Auth H3 Client

MFA

How the module detects MFA challenges from the IAM service, verifies magic links and codes, rotates tokens on success, and supports custom step-up flows for sensitive actions.

The module supports email-based Multi-Factor Authentication as a secondary verification layer. MFA is not something you enable in the gateway: the IAM service decides when a session requires additional proof based on anomaly detection. The gateway detects the 202 response, surfaces it to your frontend, and provides the handlers and composables needed to complete the verification.

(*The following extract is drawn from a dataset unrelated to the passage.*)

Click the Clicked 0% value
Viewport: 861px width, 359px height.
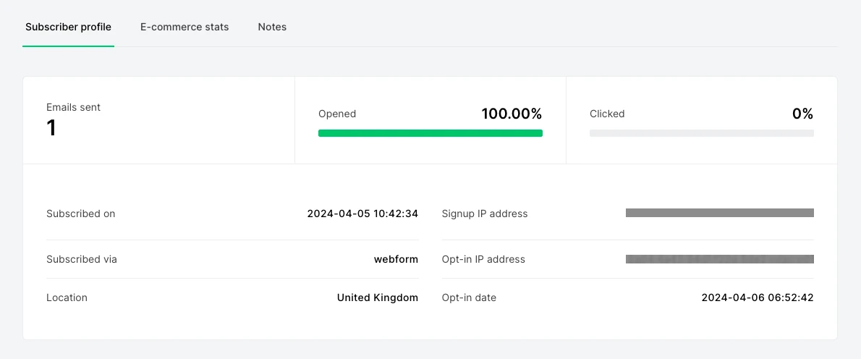802,114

Two paradigms are available:

  1. Built-in MFA: triggered automatically by the IAM service during token rotation when it detects anomalies such as a new device, idle session, IP range change, or elevated risk score. The user receives an email with a magic link and a 7-digit code. The gateway ships ready-to-use routes that verify the link and code without any custom server code.
  2. Custom MFA: initiated by your application code for sensitive actions like password changes, email updates, or account deletion. You call askForMfaFlow with a reason and a cryptographic buffer, the IAM service sends the verification email, and you wrap your action handler with defineMfaCodeVerifierHandler or defineVerifiedMagicLinkGetHandler.

How MFA is triggered

During token rotation, the gateway calls the IAM /auth/user/refresh-session endpoint. When the IAM service runs its anomaly detection checks and determines the session needs verification, it returns HTTP 202 with { mfa: true, message: "..." } instead of rotating the tokens.

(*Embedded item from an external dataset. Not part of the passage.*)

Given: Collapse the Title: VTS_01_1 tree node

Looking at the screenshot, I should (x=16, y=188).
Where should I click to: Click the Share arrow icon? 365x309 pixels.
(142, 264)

The gateway propagates this response through three layers:

Detection pointWhat happens
ensureValidCredentialsReturns { text: 'MFA required', message } with status 202
getCachedUserDataReturns { type: 'ERROR', reason: 'MFA', status: 202 }
defineAuthenticatedEventHandlerReturns { mfaRequired: 'MFA required' } to the client

On the client side, you should implement a method to detect that 202 status or { mfaRequired: 'MFA required' } response, and render a proper ui for the user.

If you use the Nuxt module useAuthData handles that for you, and sets mfaRequired: true on the reactive auth state. Your frontend should checks this field and redirects to the verification page.


Verification flow

Regardless of whether MFA was triggered by the built-in flow or a custom flow, verification follows the same pattern:

  1. The user receives an email containing a magic link and a 7-digit numeric code.
  2. The magic link points to a bounce URL on the gateway, which redirects to your frontend verification page with token, random, reason, and visitor query parameters.
  3. The frontend calls useMagicLink() or the appropriate path to validate the link parameters against the server.
  4. The user enters the 7-digit code in your UI and submits it. The server verifies the code with the IAM service, rotates both tokens, and returns success.

Token rotation on success

Successful MFA verification always triggers a full token rotation. The IAM service:

  • Marks the old refresh token as consumed
  • Generates a new access token and refresh token pair
  • Updates users.last_mfa_at to record when MFA was last completed
  • Returns the new tokens in the response

The gateway applies the rotation result by setting the __Secure-a, a-iat, and session cookies on the response. This invalidates the pre-MFA session and ensures subsequent requests use fresh credentials.


Session binding

MFA verification is bound to the existing session through three cookies:

CookieRole
canary_idTies the verification to the device fingerprint tracked by the bot detector
sessionIdentifies the refresh token that initiated the flow
__Secure-aProvides the access token for the signed request to the IAM service

If any of these cookies are missing, the gateway rejects the verification request with HTTP 401.


Rate limiting

The IAM service applies rate limits at multiple levels during MFA flows: per IP, per user ID, per session, and per JTI. When the limit is exceeded, the gateway receives HTTP 429 and forwards the Retry-After header to the client. See IAM Rate Limiting for the specific limits.


Built-in flows

The module ships ready-to-use server routes for the three standard verification flows. Each flow registers its own GET and POST handlers through magicLinksRouter:

FlowTriggerPages
Built-in MFAAnomaly detection during token rotationVerify magic link, submit code
Password ResetUser requests password resetInitiate, verify link, submit new password
Email ChangeUser requests email changeInitiate, verify link, submit new email

Custom flows

For sensitive actions beyond the built-in flows, you create your own endpoints using the MFA utilities:

UtilityPurpose
askForMfaFlowSends verification email for a custom reason
defineVerifiedMagicLinkGetHandlerWraps a GET handler with magic link verification
defineMfaCodeVerifierHandlerWraps a POST handler with code verification and token rotation

See Custom MFA Flow for the full implementation guide.

Client-side integration

The useMagicLink composable handles the frontend verification page. It parses the URL query parameters, routes to the correct server endpoint based on the reason field, and returns the verified data for your UI to render the appropriate form. See Client-Side MFA for usage details.